Omar Khayyam (3)

This world
that was our home
for a brief spell
never brought us anything
but pain and grief;
its a shame that not one of our problems
was ever solved.
We depart
with a thousand regrets
in our hearts.

For the life and thought of the Iranian humanist, Omar Khayyam, see the Stanford Encyclopedia of Philosophy entry.

Translated by Juan Cole
from Whinfield 3

11 Responses

  1. Nothing profound to add or critique but to say he’s one of my favorite Persian poets. Thanks.

  2. buddhists say, life is suffering

    christians say, my kingdom is not of this world

    sufis say, beyond the three worlds

    yogis say, the Self is separate from activity

    and yet we try to fix the world


    • Khayyam is something of a fatalist, for whom the world is fixed from the beginning—at least as he comes through in the Rubaiyyat. “By the first day all futures were decided,” he says (in the Ali-Shah/Graves translation). His verse is beautiful but his view of things tends toward paralysis. It’s odd, then, that his interests were so various and went so deep….

    • “and yet we try to fix the world”

      Well, what else is there to do? I think most people inherently possess a sense of justice, and that a major component of civilization is to try to correct the injustices of life. It’s not easy, as the poet reports, and is unlikely to ever be completely successful, either.

      Yet we keep making the attempt, and with every little success, some persons may endure a little less of the needless suffering that the world likes to impose. I can’t write this off as “futile.”

  3. I really enjoy these translations, though this one stings a little. Please continue. I would add a collection of these to my library should you choose to publish one.

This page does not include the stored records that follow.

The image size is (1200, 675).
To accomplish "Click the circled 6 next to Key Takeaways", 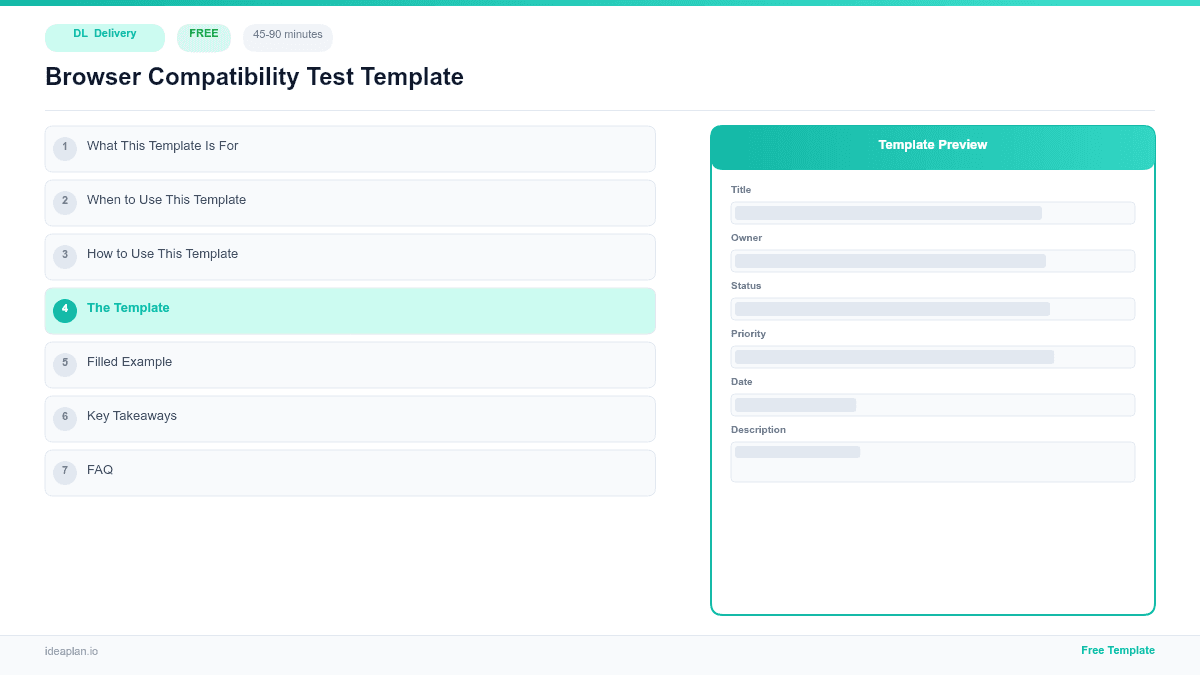I will (65, 417).
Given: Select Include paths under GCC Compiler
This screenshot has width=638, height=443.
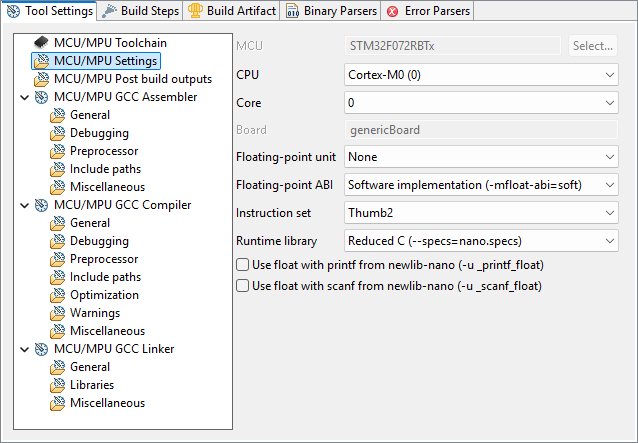Looking at the screenshot, I should (105, 277).
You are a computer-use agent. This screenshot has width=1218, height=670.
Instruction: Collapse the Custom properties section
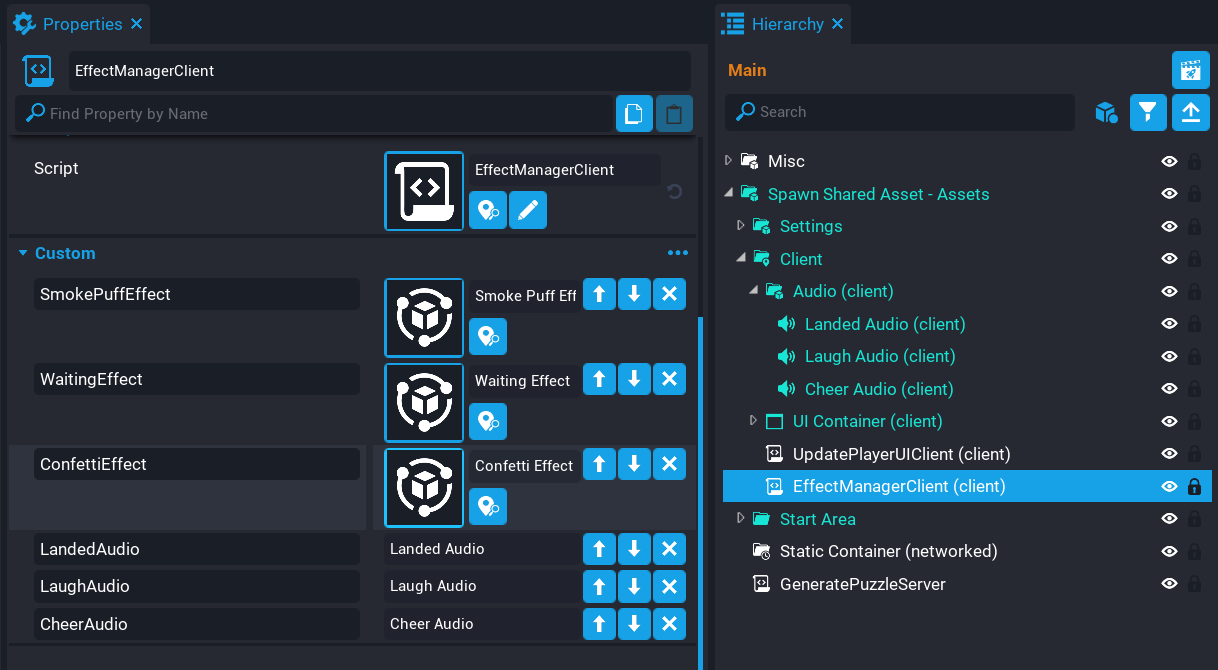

  4. Thanks for the translation. The second quartet, not translated, at the bottom of the page is very important in light of your Latin America post. Please translate and post.

  5. Persian poets are at the forefront of modern poetry, with their “white-poetry” style (sher-e-sepid).

    Farzaneh Khojandi (Tajikistan)

    Where is the real bazaar?

    I want to buy an eyeful of kindness.
    I want to dress my soul in hyperbole.
    There’s a merchant who brings me
    a whole spectrum of leaping colour
    from the city of desires.
    But here at the bazaar at Khojand,
    faces are sour, talk is hot
    and I long for the cool sweets of Tabriz.

    Where is the real bazaar?

    The flute-player tells me:
    come with your ears used to insults,
    and listen to the light recite a prayer to the dark.
    Open your eyes used to pale shame
    and see the beauty of Truth.

    Where is the real bazaar?

    The flute-player is there
    calling my heart towards his hat
    full of old change, but not a single pearl,
    and since I am the jewel in the teardrop
    I must go.

  6. art like this makes me think that sadness and desolation can be more beautiful and satisfying than joyous celebration.

  7. “its a shame that not one of our problems
    was ever solved.”
    As any wise man could have foreseen: we never ended slavery, never conquered the fascists, never drove any tyrants from power, never saw the end of any Latin American Dictators, never made it through the Cold War without nuclear war, never made any progress towards a world free from crippling hunger and poverty for the vast majority.
    Oh wait, we did.
    Perhaps Patrick Pearse had it right: “And would you have us be wise?”